Exercise instructions:
Reproduce the following lines without any changes.

Entries taken from a collection:
|---|

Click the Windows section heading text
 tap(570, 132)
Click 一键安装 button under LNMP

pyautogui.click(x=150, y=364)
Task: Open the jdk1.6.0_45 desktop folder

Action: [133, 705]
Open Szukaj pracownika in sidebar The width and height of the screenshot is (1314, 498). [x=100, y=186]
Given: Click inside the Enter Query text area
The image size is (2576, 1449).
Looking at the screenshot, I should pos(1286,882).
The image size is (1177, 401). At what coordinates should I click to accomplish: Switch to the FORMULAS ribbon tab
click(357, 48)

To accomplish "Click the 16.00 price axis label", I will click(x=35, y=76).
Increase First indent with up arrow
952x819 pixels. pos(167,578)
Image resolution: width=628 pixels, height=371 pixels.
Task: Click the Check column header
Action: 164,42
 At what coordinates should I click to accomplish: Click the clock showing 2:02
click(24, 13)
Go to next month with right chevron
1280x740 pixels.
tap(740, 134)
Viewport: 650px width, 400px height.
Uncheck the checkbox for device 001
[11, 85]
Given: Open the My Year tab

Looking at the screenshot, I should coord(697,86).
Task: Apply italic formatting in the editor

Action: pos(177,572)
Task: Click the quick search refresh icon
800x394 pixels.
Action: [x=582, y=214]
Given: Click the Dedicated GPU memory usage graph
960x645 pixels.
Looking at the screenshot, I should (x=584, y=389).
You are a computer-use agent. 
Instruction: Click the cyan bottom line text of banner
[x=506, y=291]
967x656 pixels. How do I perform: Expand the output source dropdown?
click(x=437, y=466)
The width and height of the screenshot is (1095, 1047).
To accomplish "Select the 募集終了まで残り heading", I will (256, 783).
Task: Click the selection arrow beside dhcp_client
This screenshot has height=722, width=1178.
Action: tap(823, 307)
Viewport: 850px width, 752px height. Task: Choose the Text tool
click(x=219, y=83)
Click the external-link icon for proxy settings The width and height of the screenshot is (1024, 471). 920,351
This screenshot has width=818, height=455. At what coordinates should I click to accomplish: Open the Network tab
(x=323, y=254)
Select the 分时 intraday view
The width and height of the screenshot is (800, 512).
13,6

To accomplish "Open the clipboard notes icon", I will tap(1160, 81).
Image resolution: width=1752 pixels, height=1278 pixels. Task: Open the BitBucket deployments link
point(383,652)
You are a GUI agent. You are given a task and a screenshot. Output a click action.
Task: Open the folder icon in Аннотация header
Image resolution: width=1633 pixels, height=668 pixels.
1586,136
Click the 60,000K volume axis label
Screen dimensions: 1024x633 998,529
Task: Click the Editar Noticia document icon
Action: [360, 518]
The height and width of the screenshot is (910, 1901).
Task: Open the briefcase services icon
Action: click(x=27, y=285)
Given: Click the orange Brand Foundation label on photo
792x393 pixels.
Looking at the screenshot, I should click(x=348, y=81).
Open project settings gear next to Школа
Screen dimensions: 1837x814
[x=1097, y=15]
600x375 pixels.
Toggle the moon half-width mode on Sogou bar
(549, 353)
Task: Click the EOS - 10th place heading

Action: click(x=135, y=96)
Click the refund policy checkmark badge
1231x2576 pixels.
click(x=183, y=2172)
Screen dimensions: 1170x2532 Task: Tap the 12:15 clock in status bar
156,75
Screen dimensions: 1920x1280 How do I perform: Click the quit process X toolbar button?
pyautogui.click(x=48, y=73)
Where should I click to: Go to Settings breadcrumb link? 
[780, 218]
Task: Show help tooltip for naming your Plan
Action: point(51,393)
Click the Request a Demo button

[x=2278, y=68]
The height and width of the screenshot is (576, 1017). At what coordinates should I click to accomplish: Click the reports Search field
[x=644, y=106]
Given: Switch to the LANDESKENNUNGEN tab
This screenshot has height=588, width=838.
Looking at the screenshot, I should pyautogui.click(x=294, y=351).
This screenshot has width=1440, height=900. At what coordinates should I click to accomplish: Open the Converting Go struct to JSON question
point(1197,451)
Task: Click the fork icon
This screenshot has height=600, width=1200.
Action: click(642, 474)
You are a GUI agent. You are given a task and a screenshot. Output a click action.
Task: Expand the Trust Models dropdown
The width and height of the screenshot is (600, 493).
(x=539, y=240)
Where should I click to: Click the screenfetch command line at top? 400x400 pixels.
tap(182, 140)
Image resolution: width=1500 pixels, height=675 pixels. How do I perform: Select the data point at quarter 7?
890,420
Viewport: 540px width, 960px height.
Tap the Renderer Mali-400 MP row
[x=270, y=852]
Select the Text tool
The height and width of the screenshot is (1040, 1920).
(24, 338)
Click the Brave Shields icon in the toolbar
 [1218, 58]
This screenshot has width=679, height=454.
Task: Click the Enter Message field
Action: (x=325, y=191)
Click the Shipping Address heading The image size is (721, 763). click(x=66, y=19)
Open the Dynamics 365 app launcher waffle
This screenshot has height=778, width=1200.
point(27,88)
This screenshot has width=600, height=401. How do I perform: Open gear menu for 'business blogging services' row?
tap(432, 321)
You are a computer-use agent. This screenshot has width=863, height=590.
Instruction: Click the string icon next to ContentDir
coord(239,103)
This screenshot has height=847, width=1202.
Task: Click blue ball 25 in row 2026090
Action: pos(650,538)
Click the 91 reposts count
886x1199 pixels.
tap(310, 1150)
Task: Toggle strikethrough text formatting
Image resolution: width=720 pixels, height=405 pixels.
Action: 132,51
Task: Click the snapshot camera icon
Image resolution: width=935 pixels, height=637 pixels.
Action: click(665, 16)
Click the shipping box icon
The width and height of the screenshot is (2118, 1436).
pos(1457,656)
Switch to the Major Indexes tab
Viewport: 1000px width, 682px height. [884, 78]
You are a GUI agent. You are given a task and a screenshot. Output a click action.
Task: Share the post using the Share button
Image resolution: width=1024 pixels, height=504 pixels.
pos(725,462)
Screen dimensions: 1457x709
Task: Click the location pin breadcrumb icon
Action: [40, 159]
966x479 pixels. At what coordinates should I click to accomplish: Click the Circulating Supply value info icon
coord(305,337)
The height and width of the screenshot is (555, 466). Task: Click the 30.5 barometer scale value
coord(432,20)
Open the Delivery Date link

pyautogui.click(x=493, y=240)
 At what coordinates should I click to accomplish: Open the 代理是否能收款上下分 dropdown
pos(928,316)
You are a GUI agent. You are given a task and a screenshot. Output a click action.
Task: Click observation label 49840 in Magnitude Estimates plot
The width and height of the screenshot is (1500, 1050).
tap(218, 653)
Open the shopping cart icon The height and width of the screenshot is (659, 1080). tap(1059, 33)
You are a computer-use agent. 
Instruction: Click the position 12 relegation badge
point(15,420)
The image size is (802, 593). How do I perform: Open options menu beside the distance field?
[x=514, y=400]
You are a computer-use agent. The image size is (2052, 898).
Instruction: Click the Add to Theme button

|---|

Response for this exercise:
Click the Windows section heading text
 tap(570, 132)
Click 一键安装 button under LNMP

pyautogui.click(x=150, y=364)
Task: Open the jdk1.6.0_45 desktop folder

Action: [133, 705]
Open Szukaj pracownika in sidebar The width and height of the screenshot is (1314, 498). [x=100, y=186]
Given: Click inside the Enter Query text area
The image size is (2576, 1449).
Looking at the screenshot, I should pos(1286,882).
The image size is (1177, 401). At what coordinates should I click to accomplish: Switch to the FORMULAS ribbon tab
click(357, 48)

To accomplish "Click the 16.00 price axis label", I will click(x=35, y=76).
Increase First indent with up arrow
952x819 pixels. pos(167,578)
Image resolution: width=628 pixels, height=371 pixels.
Task: Click the Check column header
Action: 164,42
 At what coordinates should I click to accomplish: Click the clock showing 2:02
click(24, 13)
Go to next month with right chevron
1280x740 pixels.
tap(740, 134)
Viewport: 650px width, 400px height.
Uncheck the checkbox for device 001
[11, 85]
Given: Open the My Year tab

Looking at the screenshot, I should coord(697,86).
Task: Apply italic formatting in the editor

Action: pos(177,572)
Task: Click the quick search refresh icon
800x394 pixels.
Action: [x=582, y=214]
Given: Click the Dedicated GPU memory usage graph
960x645 pixels.
Looking at the screenshot, I should (x=584, y=389).
You are a computer-use agent. 
Instruction: Click the cyan bottom line text of banner
[x=506, y=291]
967x656 pixels. How do I perform: Expand the output source dropdown?
click(x=437, y=466)
The width and height of the screenshot is (1095, 1047).
To accomplish "Select the 募集終了まで残り heading", I will (256, 783).
Task: Click the selection arrow beside dhcp_client
This screenshot has height=722, width=1178.
Action: tap(823, 307)
Viewport: 850px width, 752px height. Task: Choose the Text tool
click(x=219, y=83)
Click the external-link icon for proxy settings The width and height of the screenshot is (1024, 471). 920,351
This screenshot has width=818, height=455. At what coordinates should I click to accomplish: Open the Network tab
(x=323, y=254)
Select the 分时 intraday view
The width and height of the screenshot is (800, 512).
13,6

To accomplish "Open the clipboard notes icon", I will tap(1160, 81).
Image resolution: width=1752 pixels, height=1278 pixels. Task: Open the BitBucket deployments link
point(383,652)
You are a GUI agent. You are given a task and a screenshot. Output a click action.
Task: Open the folder icon in Аннотация header
Image resolution: width=1633 pixels, height=668 pixels.
1586,136
Click the 60,000K volume axis label
Screen dimensions: 1024x633 998,529
Task: Click the Editar Noticia document icon
Action: [360, 518]
The height and width of the screenshot is (910, 1901).
Task: Open the briefcase services icon
Action: click(x=27, y=285)
Given: Click the orange Brand Foundation label on photo
792x393 pixels.
Looking at the screenshot, I should click(x=348, y=81).
Open project settings gear next to Школа
Screen dimensions: 1837x814
[x=1097, y=15]
600x375 pixels.
Toggle the moon half-width mode on Sogou bar
(549, 353)
Task: Click the EOS - 10th place heading

Action: click(x=135, y=96)
Click the refund policy checkmark badge
1231x2576 pixels.
click(x=183, y=2172)
Screen dimensions: 1170x2532 Task: Tap the 12:15 clock in status bar
156,75
Screen dimensions: 1920x1280 How do I perform: Click the quit process X toolbar button?
pyautogui.click(x=48, y=73)
Where should I click to: Go to Settings breadcrumb link? 
[780, 218]
Task: Show help tooltip for naming your Plan
Action: point(51,393)
Click the Request a Demo button

[x=2278, y=68]
The height and width of the screenshot is (576, 1017). At what coordinates should I click to accomplish: Click the reports Search field
[x=644, y=106]
Given: Switch to the LANDESKENNUNGEN tab
This screenshot has height=588, width=838.
Looking at the screenshot, I should pyautogui.click(x=294, y=351).
This screenshot has width=1440, height=900. At what coordinates should I click to accomplish: Open the Converting Go struct to JSON question
point(1197,451)
Task: Click the fork icon
This screenshot has height=600, width=1200.
Action: click(642, 474)
You are a GUI agent. You are given a task and a screenshot. Output a click action.
Task: Expand the Trust Models dropdown
The width and height of the screenshot is (600, 493).
(x=539, y=240)
Where should I click to: Click the screenfetch command line at top? 400x400 pixels.
tap(182, 140)
Image resolution: width=1500 pixels, height=675 pixels. How do I perform: Select the data point at quarter 7?
890,420
Viewport: 540px width, 960px height.
Tap the Renderer Mali-400 MP row
[x=270, y=852]
Select the Text tool
The height and width of the screenshot is (1040, 1920).
(24, 338)
Click the Brave Shields icon in the toolbar
 [1218, 58]
This screenshot has width=679, height=454.
Task: Click the Enter Message field
Action: (x=325, y=191)
Click the Shipping Address heading The image size is (721, 763). click(x=66, y=19)
Open the Dynamics 365 app launcher waffle
This screenshot has height=778, width=1200.
point(27,88)
This screenshot has width=600, height=401. How do I perform: Open gear menu for 'business blogging services' row?
tap(432, 321)
You are a computer-use agent. This screenshot has width=863, height=590.
Instruction: Click the string icon next to ContentDir
coord(239,103)
This screenshot has height=847, width=1202.
Task: Click blue ball 25 in row 2026090
Action: pos(650,538)
Click the 91 reposts count
886x1199 pixels.
tap(310, 1150)
Task: Toggle strikethrough text formatting
Image resolution: width=720 pixels, height=405 pixels.
Action: 132,51
Task: Click the snapshot camera icon
Image resolution: width=935 pixels, height=637 pixels.
Action: click(665, 16)
Click the shipping box icon
The width and height of the screenshot is (2118, 1436).
pos(1457,656)
Switch to the Major Indexes tab
Viewport: 1000px width, 682px height. [884, 78]
You are a GUI agent. You are given a task and a screenshot. Output a click action.
Task: Share the post using the Share button
Image resolution: width=1024 pixels, height=504 pixels.
pos(725,462)
Screen dimensions: 1457x709
Task: Click the location pin breadcrumb icon
Action: [40, 159]
966x479 pixels. At what coordinates should I click to accomplish: Click the Circulating Supply value info icon
coord(305,337)
The height and width of the screenshot is (555, 466). Task: Click the 30.5 barometer scale value
coord(432,20)
Open the Delivery Date link

pyautogui.click(x=493, y=240)
 At what coordinates should I click to accomplish: Open the 代理是否能收款上下分 dropdown
pos(928,316)
You are a GUI agent. You are given a task and a screenshot. Output a click action.
Task: Click observation label 49840 in Magnitude Estimates plot
The width and height of the screenshot is (1500, 1050).
tap(218, 653)
Open the shopping cart icon The height and width of the screenshot is (659, 1080). tap(1059, 33)
You are a computer-use agent. 
Instruction: Click the position 12 relegation badge
point(15,420)
The image size is (802, 593). How do I perform: Open options menu beside the distance field?
[x=514, y=400]
You are a computer-use agent. The image size is (2052, 898).
Instruction: Click the Add to Theme button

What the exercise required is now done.